After arches, we were somewhat skeptical about another desert destination (if you missed out on the last post, just think Sandstorm). The desert had proven its ability to be beautiful and challenging in quick succession. We had heard great things about hiking the Narrows (a hike done almost entirely in a stream, with steep cliffs high above on both sides) and figured that hiking in water would offset excessive heat and sandy shoes quite well. Plus, there had be some reason this hike had so much hype. A friend mentioned a hike called Angels Landing which after a quick Googling seemed quite impressive. We decided to change our plans and skip both Capitol Reef NP and Bryce Canyon and go all in on Zion.
I'll go ahead and spoil the surprise right off the bat, we ended up being VERY happy with our decision. I can't speak for Bryce and Capitol Reef, but Zion provided two extremely epic hikes for us to conquer. We camped comfortably and the park's shuttle system was a cool way to enjoy the attractions with less crowds thumping around every turn (a real pet peeve of mine).
The first real adventure we had in Zion was just making up our own little hike along side of the Virgin River which runs right through the heart of the park.
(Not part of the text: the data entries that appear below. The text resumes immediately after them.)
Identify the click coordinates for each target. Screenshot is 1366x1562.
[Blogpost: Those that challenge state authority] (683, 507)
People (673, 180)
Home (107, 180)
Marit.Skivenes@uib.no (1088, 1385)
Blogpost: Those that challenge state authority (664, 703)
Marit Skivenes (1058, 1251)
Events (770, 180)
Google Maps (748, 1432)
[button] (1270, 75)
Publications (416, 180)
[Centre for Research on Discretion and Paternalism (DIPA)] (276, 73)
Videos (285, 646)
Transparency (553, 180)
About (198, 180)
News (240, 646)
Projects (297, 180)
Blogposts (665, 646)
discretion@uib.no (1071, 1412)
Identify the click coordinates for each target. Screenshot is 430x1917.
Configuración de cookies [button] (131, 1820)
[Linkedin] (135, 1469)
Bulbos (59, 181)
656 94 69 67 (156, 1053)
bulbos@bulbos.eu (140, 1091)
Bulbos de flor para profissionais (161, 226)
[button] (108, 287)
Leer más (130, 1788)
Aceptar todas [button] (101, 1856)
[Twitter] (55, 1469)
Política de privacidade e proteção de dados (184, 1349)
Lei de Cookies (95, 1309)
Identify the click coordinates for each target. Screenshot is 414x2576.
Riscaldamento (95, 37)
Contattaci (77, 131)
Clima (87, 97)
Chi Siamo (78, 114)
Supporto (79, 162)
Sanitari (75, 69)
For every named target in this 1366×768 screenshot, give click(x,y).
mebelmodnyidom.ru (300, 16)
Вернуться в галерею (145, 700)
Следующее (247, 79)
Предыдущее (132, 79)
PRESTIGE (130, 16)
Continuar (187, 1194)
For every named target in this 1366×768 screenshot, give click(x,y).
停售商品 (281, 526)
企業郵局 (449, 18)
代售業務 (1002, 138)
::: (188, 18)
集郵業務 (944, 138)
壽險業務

I knew Athena would relish a chance to sunbathe, and the fisherman in me was curious to see if there were any fish swimming about in this desert oasis. It ended up being a lot of fun to picnic on a rock, soak in some sun, stare up at the cliffs and splash around. Athena even fooled me during a jumping off a rock photo op with the classic "1...2...3...Wait!" countdown.
As we boarded the shuttle back and talked about a nice relaxing night at the campsite, probably consisting of egregious amounts of s'mores for me, we had a thought. If we could beat the standard park handout's estimate of 3 hours to hike Angels Landing we could bump our whole schedule and gain a day to spend in Yellowstone and/or Grand Tetons. We checked the weather and it seemed good, maybe going to get windy in the late afternoon, but we had just come from higher winds in Arches- we'd be fine.
Fast forward a couple hours, this hike is awesome! Though it had already challenged us with steep uphill switchbacks, it had also presented a few sneak peaks at the awesome valley view that we were anticipating. Somewhat in the back of my mind, and likely Athena's, we internally noted but did not acknowledge the wind picking up. We continued higher, and progressed through more switchbacks to an exposed overlook which all of a sudden startled us like a slap to the face with intense gusts. We made a turn and tried to ignore what we had just experienced as we now pressed forward into a sheltered area. The distance of this hike was not great but each step was uphill, no lull period whatsoever (this'll be fun for the knees on the way down). We finally made it to the top though, and the view was gorgeous, however the wind was absolutely howling. We cautiously peeked over a few edges when an arriving fellow hiker informed us that we had not yet summited. We skirted around a boulder and in front of us, mountaintop flora crazily flapping in the wind, was the daunting final leg. Slightly less than a mile of steep grades with a chain handrail staunchly reminded us why the shuttle bus had warned that there had been more than a few fatalities on this journey. The wind put a lump in both our throats. I decided it would soldier on, but was honestly quite nervous. Athena would wait behind at our false summit.
It's kind of impossible to describe the feeling of climbing the last piece, but it was just basically trudging on, staying low, and hanging on for dear life. For any friends who have completed this hike, I can assure you that under normal conditions, I would not be nervous about this piece. This day however, I was legit terrified. I left my shirt with Athena to ensure it wouldn't puff up like a makeshift parachute and toss me over the edge. When I finally made it to the actual top it was more relief at my survival than a feeling of accomplishment. I took and had taken a few photos with a guy who had made it up before me, and then unceremoniously snaked my way back down to Athena. I ate a banana with her and exasperated, threw the peel over the edge. It was promptly blown back up into the air flew up and over the edge and landed at our feet. Uh oh, we better get outta here before this whole thing blows down.
The next day we tackled the Narrows, apparently the most famous slot canyon hike around. To be honest, I don't actually know what the official definition of "slot canyon" is, but the walls on each side of us were close together they went on for days above. There were no moments of suspense like yesterday, except trying to hike up my shorts to keep them dry in a few deeper pools. It was as relaxing as a 8 mile round trip hike could be. It was also one of the most unique walks I have ever done, if not the most. Typically traveling in creeks isn't done for miles at a time, and certainly never in a cavernous vestibule like this. At the end of the day, the Narrows solidified Zion as the king of Utah's NP's in my mind even though we'd only been to two. Check out the pictures below, but honestly just go! (and do hit some of the other parks while you're there too!)
P.S. There is a great campground right outside the park- Zion Mountain Campground or something- highly recommend it. If you stay down in the area of site F8, look out for the leaning tree. A sizable tree which our fat asses nearly toppled with our double hammock. Grow some roots tree!